In Cambodia we were, at first, delighted to find a stone walking path along a relatively undeveloped two mile
stretch of beach overlooking the Bay of Thailand. However, the path precipitated questions, for us, about the repression and inequality in this country. We had read the history of the vast depletion of the resources during and following the period of the Khmer Rouge and Vietnam invasion in the 1970's and '80's. Cambodia had been home to some of the most prized hardwood in the world, but selling the forest became a national pastime for whoever was the ruling authority during that time. Some estimate that, in three decades, 95% of all the native trees were removed. Even when world pressure led to moratoriums, the current leadership would provide favored cronies with "concessions" to plant Eucalyptus trees and remove the native trees. They argued that they were no longer logging, rather, farming trees. If local villagers protested, the army was dispatched to guard the logging operations.

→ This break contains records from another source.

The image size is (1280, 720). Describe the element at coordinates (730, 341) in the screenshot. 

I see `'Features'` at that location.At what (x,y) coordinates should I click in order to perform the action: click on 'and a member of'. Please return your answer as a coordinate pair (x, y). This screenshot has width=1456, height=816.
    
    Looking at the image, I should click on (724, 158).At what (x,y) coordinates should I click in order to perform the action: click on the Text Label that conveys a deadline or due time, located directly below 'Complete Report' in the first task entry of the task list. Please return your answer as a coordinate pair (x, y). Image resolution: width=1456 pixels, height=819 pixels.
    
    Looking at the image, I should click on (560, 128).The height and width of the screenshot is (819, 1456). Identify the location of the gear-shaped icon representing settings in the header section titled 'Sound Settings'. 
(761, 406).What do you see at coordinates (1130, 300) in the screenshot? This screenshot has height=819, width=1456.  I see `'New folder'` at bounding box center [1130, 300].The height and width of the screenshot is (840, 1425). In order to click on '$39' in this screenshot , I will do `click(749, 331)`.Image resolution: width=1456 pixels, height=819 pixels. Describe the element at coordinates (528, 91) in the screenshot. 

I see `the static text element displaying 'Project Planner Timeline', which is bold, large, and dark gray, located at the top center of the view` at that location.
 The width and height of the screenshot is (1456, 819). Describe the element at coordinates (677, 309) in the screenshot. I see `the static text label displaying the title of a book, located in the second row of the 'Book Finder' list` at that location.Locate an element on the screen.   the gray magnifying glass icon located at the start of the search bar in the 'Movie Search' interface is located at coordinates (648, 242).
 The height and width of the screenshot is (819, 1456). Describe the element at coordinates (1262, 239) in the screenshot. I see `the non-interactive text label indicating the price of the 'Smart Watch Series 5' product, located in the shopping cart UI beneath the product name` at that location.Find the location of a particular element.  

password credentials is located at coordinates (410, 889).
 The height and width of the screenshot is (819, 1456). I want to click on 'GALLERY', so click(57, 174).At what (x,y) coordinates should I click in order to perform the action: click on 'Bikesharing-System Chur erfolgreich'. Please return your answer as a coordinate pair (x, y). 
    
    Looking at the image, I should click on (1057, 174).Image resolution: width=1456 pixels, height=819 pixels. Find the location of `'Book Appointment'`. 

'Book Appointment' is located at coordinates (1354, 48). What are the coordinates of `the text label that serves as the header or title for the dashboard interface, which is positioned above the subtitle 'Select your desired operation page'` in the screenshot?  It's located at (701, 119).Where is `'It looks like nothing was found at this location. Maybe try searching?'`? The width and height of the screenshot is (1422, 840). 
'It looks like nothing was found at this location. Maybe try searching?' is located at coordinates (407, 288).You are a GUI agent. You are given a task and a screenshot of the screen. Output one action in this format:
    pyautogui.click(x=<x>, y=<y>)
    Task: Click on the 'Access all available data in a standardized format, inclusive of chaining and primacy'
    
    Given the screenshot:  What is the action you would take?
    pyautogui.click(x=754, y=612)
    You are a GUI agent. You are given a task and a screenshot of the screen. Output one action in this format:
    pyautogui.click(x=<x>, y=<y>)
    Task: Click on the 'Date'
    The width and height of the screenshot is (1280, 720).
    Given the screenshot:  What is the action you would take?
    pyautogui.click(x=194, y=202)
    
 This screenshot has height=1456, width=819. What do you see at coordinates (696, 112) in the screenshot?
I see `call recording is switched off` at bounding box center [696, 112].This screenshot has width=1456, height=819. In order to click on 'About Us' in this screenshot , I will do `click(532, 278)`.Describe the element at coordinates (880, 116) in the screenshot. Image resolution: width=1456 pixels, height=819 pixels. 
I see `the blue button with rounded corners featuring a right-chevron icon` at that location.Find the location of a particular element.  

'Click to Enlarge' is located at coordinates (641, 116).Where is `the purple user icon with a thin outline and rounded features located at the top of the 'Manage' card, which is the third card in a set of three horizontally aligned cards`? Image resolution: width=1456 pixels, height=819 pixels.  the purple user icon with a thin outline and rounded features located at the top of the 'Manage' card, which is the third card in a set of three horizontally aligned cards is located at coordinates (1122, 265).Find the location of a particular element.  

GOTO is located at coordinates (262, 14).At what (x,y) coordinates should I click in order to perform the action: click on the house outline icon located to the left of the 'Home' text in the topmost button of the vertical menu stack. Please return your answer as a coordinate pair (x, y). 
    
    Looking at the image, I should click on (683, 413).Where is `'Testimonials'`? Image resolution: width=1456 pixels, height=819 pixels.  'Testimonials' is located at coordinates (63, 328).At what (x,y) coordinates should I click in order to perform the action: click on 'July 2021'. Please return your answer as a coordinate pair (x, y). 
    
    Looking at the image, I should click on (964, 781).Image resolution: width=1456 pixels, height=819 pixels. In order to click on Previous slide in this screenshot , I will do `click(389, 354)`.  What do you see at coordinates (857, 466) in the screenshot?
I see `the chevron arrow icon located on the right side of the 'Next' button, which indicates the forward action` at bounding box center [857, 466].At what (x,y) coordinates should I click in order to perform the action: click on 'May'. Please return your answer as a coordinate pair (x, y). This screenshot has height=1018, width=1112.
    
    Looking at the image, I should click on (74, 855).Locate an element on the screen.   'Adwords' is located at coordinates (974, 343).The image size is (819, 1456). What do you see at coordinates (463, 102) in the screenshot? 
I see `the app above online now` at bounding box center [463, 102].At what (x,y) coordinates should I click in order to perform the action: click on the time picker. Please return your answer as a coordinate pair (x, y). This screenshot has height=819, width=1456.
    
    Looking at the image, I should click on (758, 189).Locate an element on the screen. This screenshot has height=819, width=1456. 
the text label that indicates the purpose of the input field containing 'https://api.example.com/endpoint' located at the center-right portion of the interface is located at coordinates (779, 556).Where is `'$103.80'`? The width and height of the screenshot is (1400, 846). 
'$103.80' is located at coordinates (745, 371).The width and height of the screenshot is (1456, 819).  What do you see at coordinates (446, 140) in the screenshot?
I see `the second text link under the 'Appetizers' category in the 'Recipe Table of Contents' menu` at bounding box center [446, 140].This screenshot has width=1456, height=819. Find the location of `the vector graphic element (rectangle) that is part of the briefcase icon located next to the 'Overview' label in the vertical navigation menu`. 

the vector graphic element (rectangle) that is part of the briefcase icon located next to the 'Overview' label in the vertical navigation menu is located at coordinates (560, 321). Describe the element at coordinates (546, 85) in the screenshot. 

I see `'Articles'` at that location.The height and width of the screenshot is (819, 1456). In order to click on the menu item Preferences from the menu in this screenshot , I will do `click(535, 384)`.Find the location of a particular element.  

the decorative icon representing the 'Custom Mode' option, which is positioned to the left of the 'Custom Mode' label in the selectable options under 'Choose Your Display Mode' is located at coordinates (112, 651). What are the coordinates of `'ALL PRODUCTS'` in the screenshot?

With a majority of the forest gone, the government turned to a new money making scheme, selling the cleared land to both foreign and domestic development corporations. There was just one minor
complication. People lived on the land. So, for the past decade, the government has solved that small problem by simply removing the residents! Initially, with military personnel acting as enforcers, residents were simply herded onto trucks and dumped elsewhere as heavy equipment bulldozed their small dwellings, usually in a single day or night. During the past few years, however, given the howls of protest and the complexities of dealing with hundreds of thousands of landless refugees, the government has begun to offer small payments to those "displaced" or to build new villages. The unfortunate dilemma is that the confiscated land was usually near resources such as lakes, the sea, or tourist areas, whereas the new village locations are usually the places no one has wanted to live.
We were, at first, delighted to have a quiet footpath to walk along the beach until we heard about the villages that were removed from it in the past year. We drove by one of the places, a few kilometers away, where the people had picked up broken wood and tin from the bulldozers and tried to piece together their lives again. The poverty was intense, the scene heart wrenching.
In both communities, leaders decided that a path would be built. Each community had a political process foreign to us. Yet, the outcomes felt so vastly different. One place had the sense of living the saying "a rising tide lifts all the boats" and the other broadened an already enormous chasm between the ultra rich and the unimaginably poor. For us, one lesson has been to more deeply understand what lies beneath our feet as we tread new ground in places so different from our own.